Some people can’t experience it in the same way, though. One person going through the effects of the closure is Dylan Wilson (10) of Lincoln High. As a member of the local band scene and a frequent guest at these venues, he is disappointed by the lack of a tight-knit community during quarantine. 

“The crowd [at the shows] is super cool and friendly. It sucks not feeling the warm welcome that everyone is used to anymore,” Wilson said.

Students take pride in the bond they share with those who go to these types of events. Without them, they lose a part of themselves that once flourished.

But there is hope beyond the pandemic. Once the outbreak has reached a stopping point, shows and events from places like The Bay and The Mez will most likely continue. This is the same for many other places across the globe. While some groups have cancelled all of their shows due to health concerns, bands all over the country, both big and small, have planned to reschedule their shows and tours to autumn and early winter. Festivals like Coachella are taking a similar approach. They decided to move their two-weekend event from the expected date of April to October of this year.

All of this goes to show just how much people care about each other in the community. In order to not compromise others’ health, many people had to sacrifice doing things they enjoy the most in this city. Even people responsible for the art venues themselves. But thankfully, people are retaining their creativity and openness to expression.

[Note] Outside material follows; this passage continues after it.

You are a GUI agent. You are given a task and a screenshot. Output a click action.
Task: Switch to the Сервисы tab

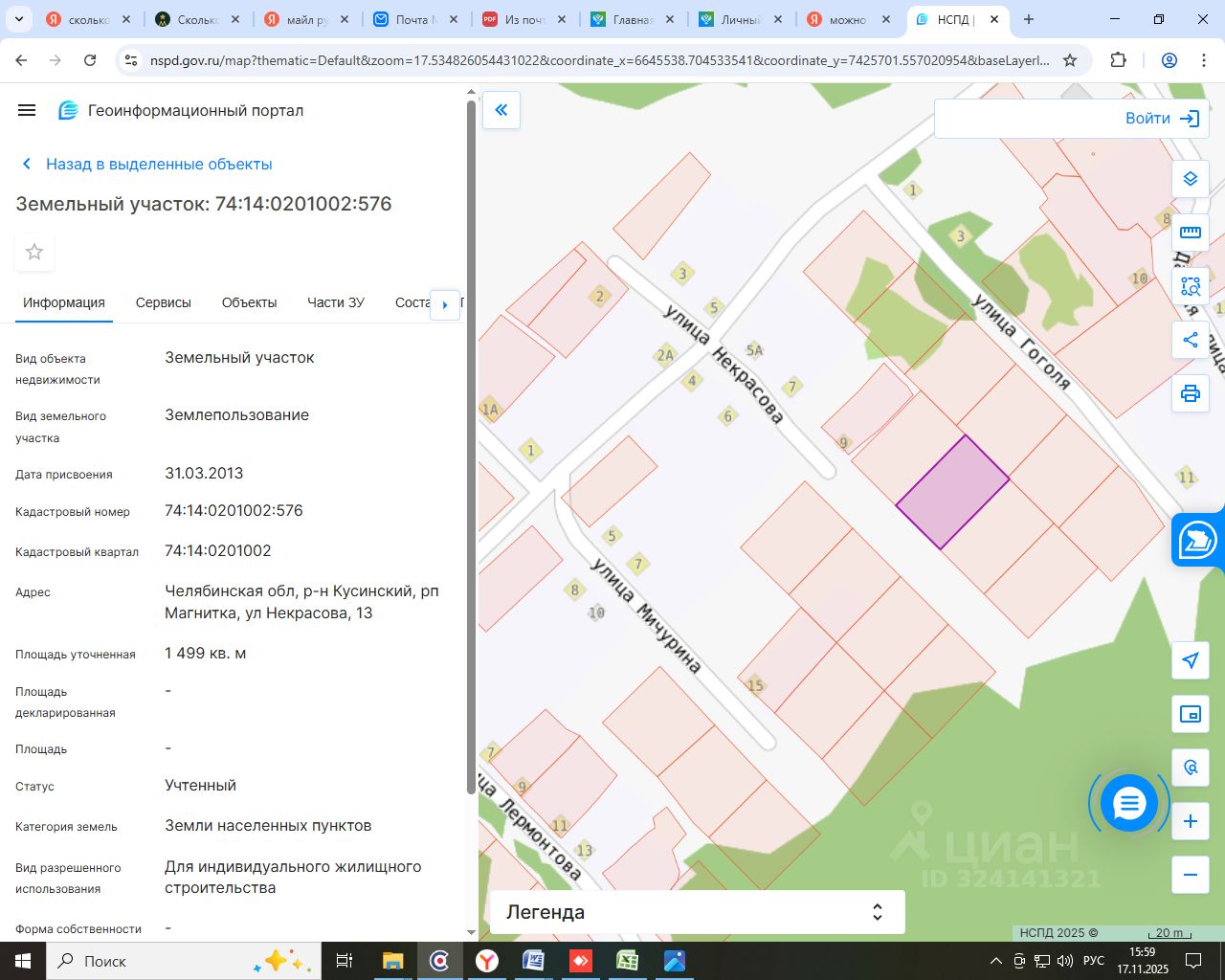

“Unfortunately, quarantine has physically removed [many students] from the local art scene,” Khagen said. “On the internet, though, I’ve seen an increase of both content generation and consumption; an explosion of spurious livestreams, fresh art content and explorative new firsts have come out of this free time. It’s awesome in that way, and I think it could result in a great community resurgence when things are said and done. It’s just a matter of time.”